Preliminary reports of Black Friday sales are starting to come in. The verdict so far: The crowds were bigger and people walked away with arms full of goodies, but shoppers spent only modestly more this year.
With shoppers scooping up discounted items, total sales rose a slight 0.3% over last year to $10.7 billion, while customer traffic increased 2.2%, according to ShopperTrak, which records sales and customer traffic at more than 70,000 stores and malls.
That's about the same annual sales increase in Black Friday sales as stores saw in 2009.
Stores may have cannibalized some Black Friday sales by prodding shoppers with doorbuster-like deals weeks in advance, said ShopperTrak founder Bill Martin.
Indeed, in the first two weeks of November, sales were up 6.1% and 6.2%, according to ShopperTrak.
"Retailers were very conscious of driving traffic early in November, and in doing so some might have thinned Black Friday spending a bit," Martin said in a statement.

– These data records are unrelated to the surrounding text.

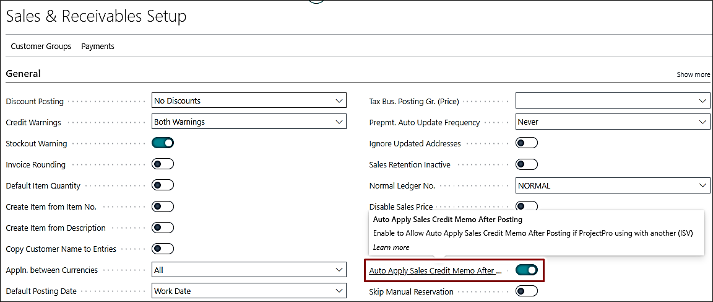
Task: Disable Auto Apply Sales Credit Memo toggle
Action: click(527, 270)
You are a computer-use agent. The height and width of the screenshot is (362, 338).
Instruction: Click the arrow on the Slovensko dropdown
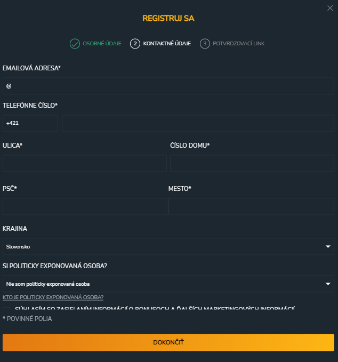(x=328, y=247)
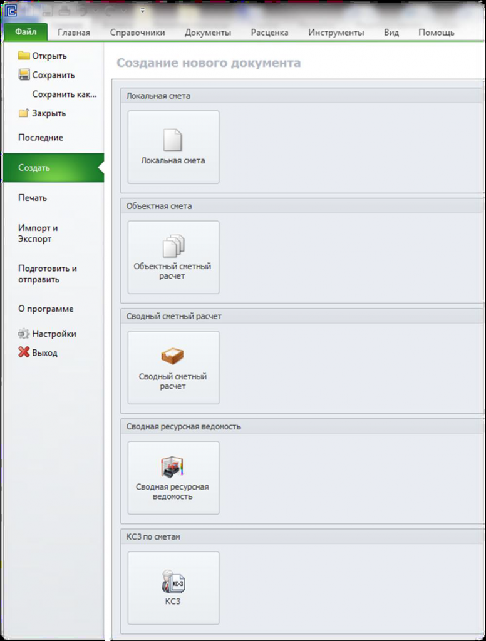Click the red Выход cross icon
Image resolution: width=486 pixels, height=641 pixels.
(24, 352)
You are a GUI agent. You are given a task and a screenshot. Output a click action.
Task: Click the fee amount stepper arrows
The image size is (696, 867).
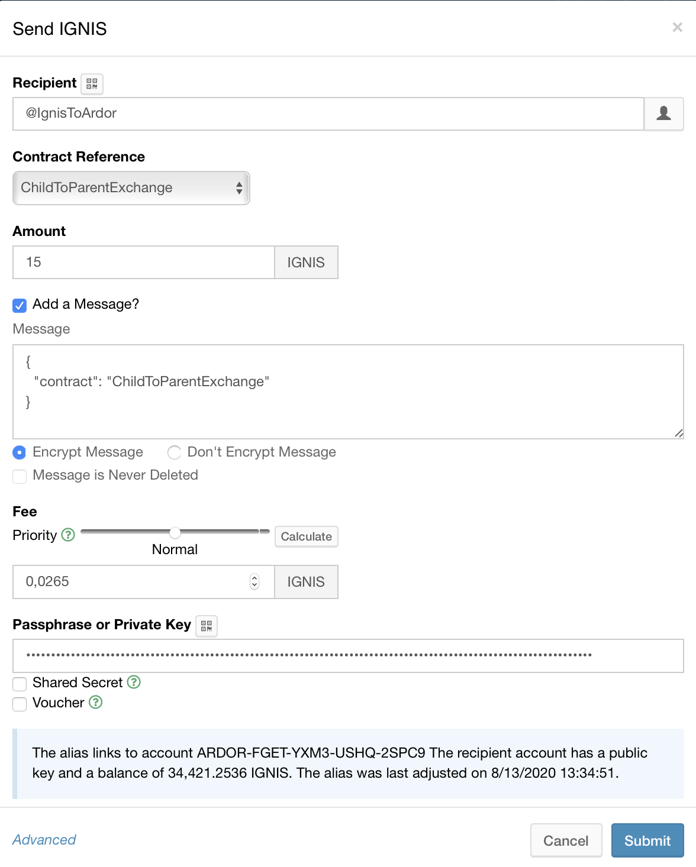click(x=254, y=582)
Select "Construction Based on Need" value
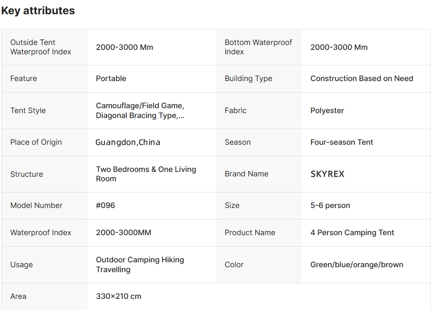 pos(362,78)
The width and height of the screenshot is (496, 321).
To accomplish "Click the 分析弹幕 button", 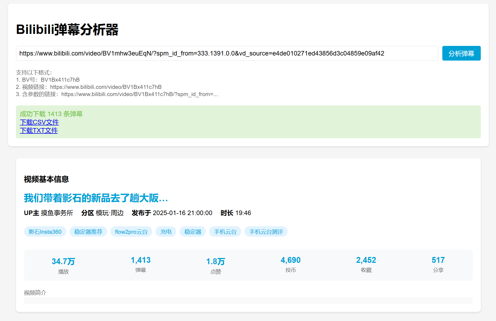I will click(461, 53).
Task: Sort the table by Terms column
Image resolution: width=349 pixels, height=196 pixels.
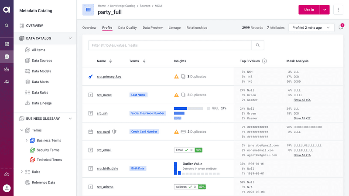Action: point(144,61)
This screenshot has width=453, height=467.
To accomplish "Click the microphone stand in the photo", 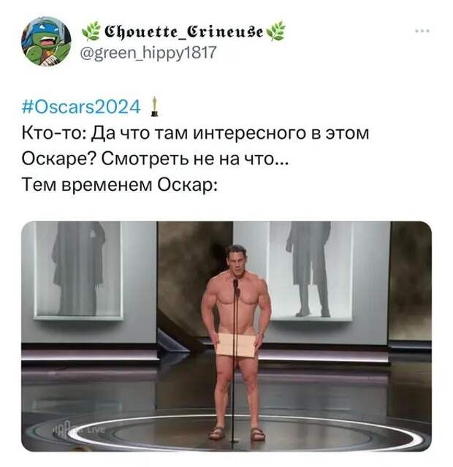I will pyautogui.click(x=235, y=360).
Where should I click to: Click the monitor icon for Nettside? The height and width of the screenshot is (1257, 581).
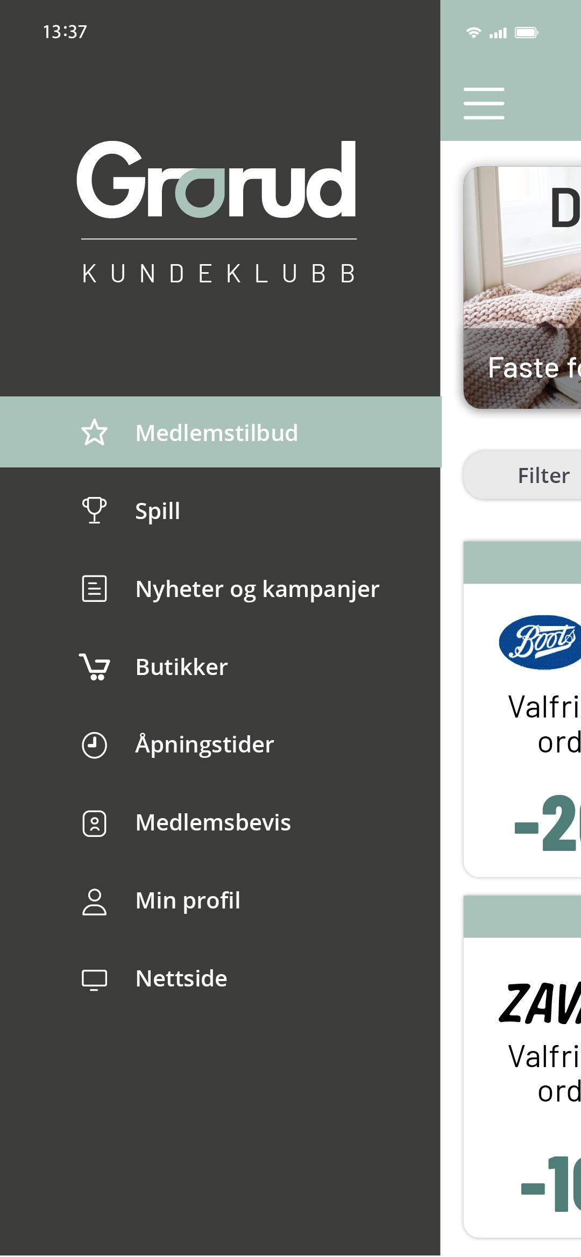click(94, 979)
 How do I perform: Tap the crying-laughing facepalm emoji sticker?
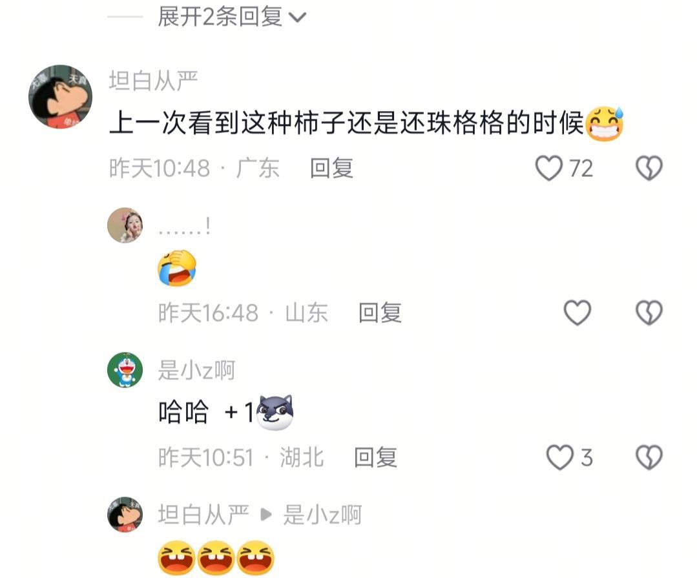[177, 267]
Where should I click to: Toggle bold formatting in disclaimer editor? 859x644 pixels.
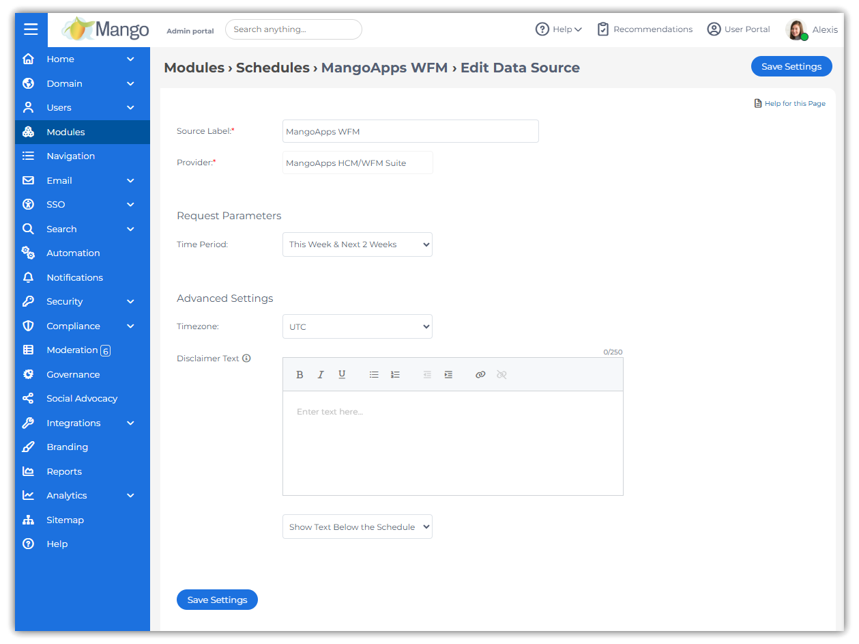300,375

So monthly numbers were up, especially for the first two weeks of November. But Black Friday numbers went nowhere. People are expecting great deals outside of the day after Thanksgiving, and retailers are providing them, extending deals to early November and even Thanksgiving Day itself. Those numbers aren't very encouraging. What it means is that there's heavy pressure on retailers to lower prices because people aren't buying otherwise, and that shoppers are expecting retailers to discount further.
Not a good sign for economic recovery.